Impeach Bush

CIA Authorized to Use Torture--Violates US Law
CBS News
May 13, 2004

CBS/AP) Under secret interrogation rules approved after Sept. 11, CIA officers employed harsh, coercive measures against high-level terrorism suspects detained at Guantanamo Bay, a newspaper reports.

The New York Times reports CIA agents strapped suspected Sept. 11 plotter Khalid Shaikh Mohammed to a board, submerged him in water and made him think he might drown. The technique is known as "water boarding."

Detainees have been sent to other countries where they are led to believe they might be executed. Medications and food have been withheld from some of them. One CIA agent has been disciplined for threatening a detainee with a gun.

The Times reports that supporters of the rules say they are necessary to save American lives — that agents who used the methods were trying to find out if another attack was planned against the United States.

When employed against Osama bin Laden lieutenant Abu Zubaida, the coercive methods led Zubaida to yield information on Jose Padilla, the American citizen held as an enemy combatant for allegedly planning a dirty bomb attack on a U.S. city. The Times also reports Zubaida helped to identify Mohammed as a plotter of the 2001 terrorist attacks.

They claim that the methods — which are similar to those used to train U.S. soldiers to withstand mistreatment if captured — do not constitute torture and do not violate American law.

But the FBI has ordered its agents to stay out of the high-level interrogation sessions.

Many interrogation experts say coercive methods are likely to yield inaccurate information.

The CIA — which has not allowed the Red Cross access to the high-level detainees — worries that its methods will be scrutinized in the wake of the Abu Ghraib prisoner abuse controversy in Iraq.

Some 600 detainees are held at Guantanamo Bay. The CIA's coercive methods are applied to a group of 12 to 20 prisoners, The Times reports.

Because the Bush administration considers detainees held there to be neither prisoners of war nor criminal suspects — and therefore to have none of the legal protections afforded to either group &3151; the Guantanamo Bay prison has been a lightning rod for criticism by foreign governments and civil libertarians.

The military has released elderly men and teenagers that it held there. Earlier this year, the U.S. turned over to Britain five British detainees. British authorities questioned the men, then set them free.

Last month, the Supreme Court heard arguments on the legality of the detentions at Guantanamo. The Bush administration has argued federal courts have no jurisdiction over the base because it is a military installation on foreign soil.

The Bush administration also argues that it is necessary to hold the men for questioning. Tom, an interrogator at the base who spoke to CBS News' 60 Minutes II said that some prisoners "provided wealths of information … Keys to the network, how it works, who was involved, how it fundraises, how it recruits, how it travels. Ongoing operations, imminent attacks on a number of occasions."

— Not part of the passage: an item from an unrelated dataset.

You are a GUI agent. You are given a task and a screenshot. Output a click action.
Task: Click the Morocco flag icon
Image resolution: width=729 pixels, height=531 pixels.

The coercive interrogation techniques occur under secret legal opinions written by CIA and Justice Department lawyers. After Sept. 11, the White House issued secret rules for the covert war on terrorism, but it is not clear if President Bush has approved the interrogation methods used on high-level detainees, The Times reports.

One set of documents says CIA agents will not be responsible for tactics that violate the Geneva Convention if they can argue that the prisoner was actually in the custody of a foreign government, The Times reports.

The Third Geneva Convention on treatment of prisoners of war states that "no physical or mental torture, nor any other form of coercion, may be inflicted on prisoners of war to secure from them information of any kind whatever."

But Secretary of Defense Donald Rumsfeld told a Senate committee this week that the Geneva Convention applies to all prisoners held in Iraq, but not to those held in Guantanamo Bay.

He said the distinction is that the international rules govern wars between countries but not those involving groups such as al Qaeda. "Terrorists don't comply with the laws of war. They go around killing innocent civilians," Rumsfeld added.

Separately, the United Nations convention on torture, which the United States has signed, says torture consists of "any act by which severe pain or suffering, whether physical or mental, is intentionally inflicted on a person for such purposes as obtaining from him or a third person information or a confession … "

In U.S. law, torture is defined as "an act committed by a person acting under the color of law specifically intended to inflict severe physical or mental pain or suffering (other than pain or suffering incidental to lawful sanctions) upon another person within his custody or physical control."

U.S. law defines "severe mental pain or suffering" as "prolonged mental harm" caused by "the intentional infliction or threatened infliction of severe physical pain or suffering … (or) the threat of imminent death."

©MMIV, CBS Broadcasting Inc. All Rights Reserved. This material may not be published, broadcast, rewritten, or redistributed. The Associated Press contributed to this report.

Commentary:
So much for the "rule of law." The US government can now ship a US citizen to a foreign country and torture him and they say it's legal as long as it's done on foreign soil. This is exactly what happened to a Canadian citizen, who was deported from the US to Syria where he was tortured for 10 months.